Qi et al. [33] and Vogelius et al. [59] previously reported meta-analyses of LQ parameters for uniformly treated patients with breast cancer and prostate cancer respectively, both yielding relatively low α/β values for tumour, and low study heterogeneities. Their results are only applicable to two specific patient groups. We chose to aggregate LQ parameter estimates for as many sites and histologies as possible, at the cost of a higher study heterogeneity. To select radiobiological parameters from this overview, one should try to select parameters from a study that matches the situation of interest (both clinically and methodologically) as close as possible (see Additional file 1: Table S4). We recommend this elaborate approach for the selection of LQ parameters in the design of a radiobiological treatment planning system.

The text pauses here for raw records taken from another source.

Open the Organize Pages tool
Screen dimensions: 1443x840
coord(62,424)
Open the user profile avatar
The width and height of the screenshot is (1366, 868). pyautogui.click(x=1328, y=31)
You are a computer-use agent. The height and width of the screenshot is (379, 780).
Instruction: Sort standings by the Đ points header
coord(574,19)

However, for LQ calculations in daily radiation practice, we recommend to use a range of plausible α/β values rather than a single value. A plausible range can be found in Figs. 1, 2, 3. For example, when selecting an α/β for breast tumours, the radiobiological calculation could be performed with α/β = 2 Gy, 3.5 Gy and 5 Gy respectively. If a consistent conclusion can be drawn for the whole range of plausible values (e.g. one schedule is more effective than another, for all three α/β values), this conclusion may be considered robust to the uncertainty in the selection of appropriate parameters. This approach is valid irrespective of the estimated heterogeneity, although the range of plausible values is likely to be larger for tumour sites with larger heterogeneity.